Novara non è stato solo l’insegnante di Allegri (tra l’altro è anche docente di spagnolo), ma nel mondo Juve diversi si sono rivolti a lui, anche un giocatore che apparentemente non ha mai avuto possibilità di andare a giocare in Inghilterra: “Dopo Max, ho avuto come allievo Federico Bernardeschi. Anche con lui abbiamo affrontato lo studio della grammatica, incentrando il lavoro soprattutto sull’aspetto 'everyday life', quindi espressioni relative al richiedere informazioni, prenotare viaggi o affrontare una telefonata. Insomma non solo calcio ma anche termini da utilizzare nella vita quotidiana. Federico prendeva diversi appunti durante le lezioni e faceva molti esercizi scritti, ricordo ancora con piacere che gli avevo regalato la mia penna stile British, che a lui piaceva molto, in modo tale da poterla utilizzare durante le lezioni come portafortuna. L’avevo acquistata durante la mia prima gita a Londra e che credo ancora conservi”.

Invece Daniele Rugani è stato a lungo candidato a vestire la maglia di un club di Premier, poi è andato a giocare all’estero ma in Francia, al Rennes, prima di tornare in Italia. Per un po’ anche Rugani ha studiato inglese insieme alla compagna Michela Persico: “Con loro si svolgevano lezioni ricche di sfide, sì nel vero senso della parola.
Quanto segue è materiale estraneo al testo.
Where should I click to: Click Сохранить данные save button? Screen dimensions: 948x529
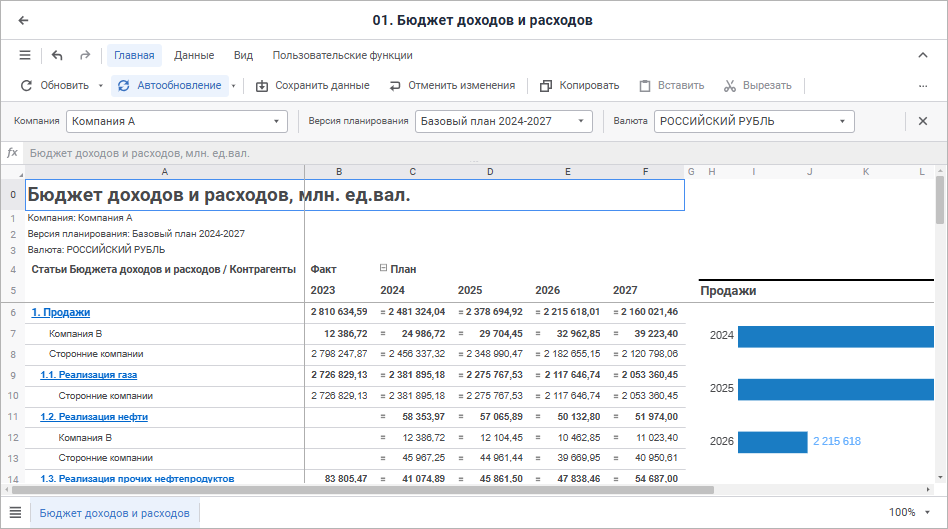312,86
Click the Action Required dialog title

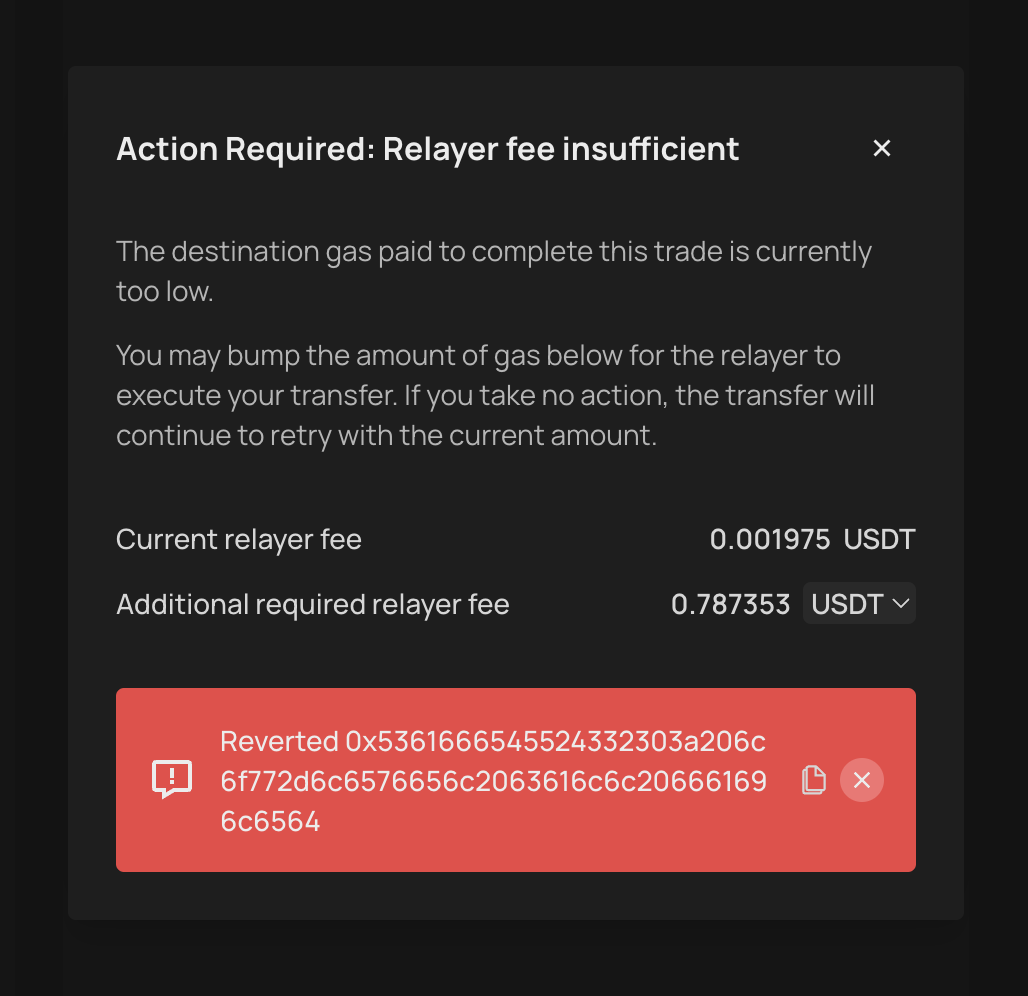click(428, 148)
Si divertivano facendo delle gare su chi sapesse tradurre prima una frase, oppure su chi sapesse prima la risposta ad un quiz di grammatica, insomma erano delle lezioni divertenti in cui hanno imparato davvero tante cose. In casa avevano 3 gatti e anche loro facevano lezione con noi… ormai erano le nostre mascotte durante ogni incontro”.